During the internal struggle which swept the Socialist Party during the second half of the 1930s, Lee sided with the so-called "Old Guard faction", headed prominently by Louis Waldman and James Oneal. He was a member of the "Provisional Executive Committee" of the Committee for the Preservation of the Socialist Party in 1934. Lee left the Socialist Party with his "Old Guard" comrades to help form the Social Democratic Federation (SDF) in 1936. Lee remained affiliated with the SDF for the rest of his life and also participated in the activities of the Liberal Party of New York.
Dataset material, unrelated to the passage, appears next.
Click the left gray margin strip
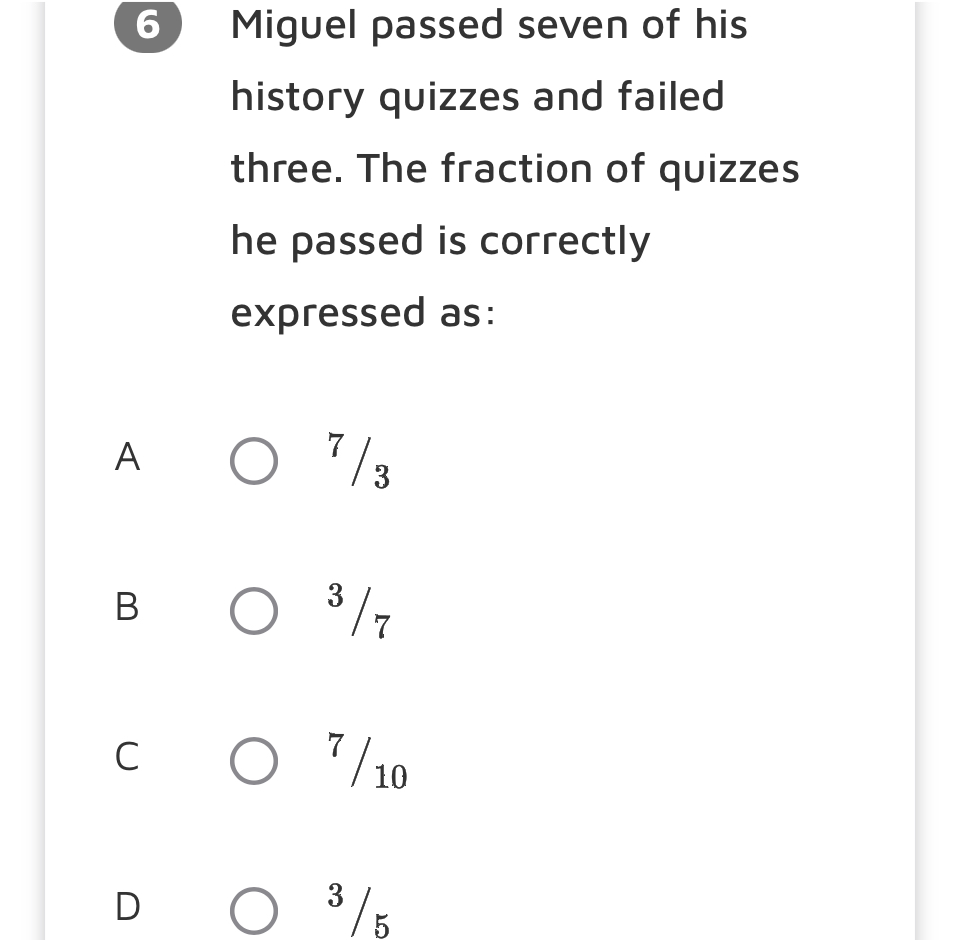The height and width of the screenshot is (940, 960). (x=20, y=470)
From 1939 through 1948, Lee wrote and delivered a weekly radio broadcast on national and international affairs for the SDF's radio station, WEVD. In contrast to his anti-militarist position towards World War I, Lee was an active supporter of American entry into World War II and served on his local draft board.

===Death and legacy===

Algernon Lee died on January 5, 1954, in Amityville, New York, on Long Island. He was 80 years old at the time of his death.

==Works==

- Lectures on the Development of Society. Minneapolis, MN: Socialist Educational Club, 1898.
- Labor Politics and Socialist Politics. New York: Socialistic Co-operative Publishing Association, July 1901.
- "Socialism in America" in American Almanac and Year Book, 1903. New York: New York American and Journal, Hearst's Chicago American, and San Francisco Examiner, 1903.
- A Study Course in Socialism. New York: Rand School of Social Science, Correspondence Dept., n.d. [c. 1913].
- "Tidings of the Times," Metropolitan Magazine, vol. 37, no. 5 (March 1913), pp. 56–57.
- Social History and Economics: Twenty-two Lessons. New York: Rand School of Social Science, Correspondence Dept., 1915.
- "Story of the Rand School" in Samuel Untermeyer et al., The Case of the Rand School. New York: Rand School of Social Science, 1919.
- The Essentials of Marx, including The Communist Manifesto and Wage-Labor and Capital; Value, Price and Profit and Other Selections. . Editor. New York: Vanguard Press, 1926. Reissued 1927, 1946.
- Issues Between the Parties. With Frederick Morgan Davenport and Lindsay Rogers. Chicago: University of Chicago Press, n.d. [1932].
- Debate: Should the United States Keep Out of Anti-Fascist War? With Harry Elmer Barnes. New York: Rand School of Social Science, 1939.
- On to Social Democracy! : "Rugged Individualism" Out of Date — Dictatorship even Worse than Capitalism — We Must Socialize our Democracy. New York: Social Democratic Federation, n.d. [c. 1940].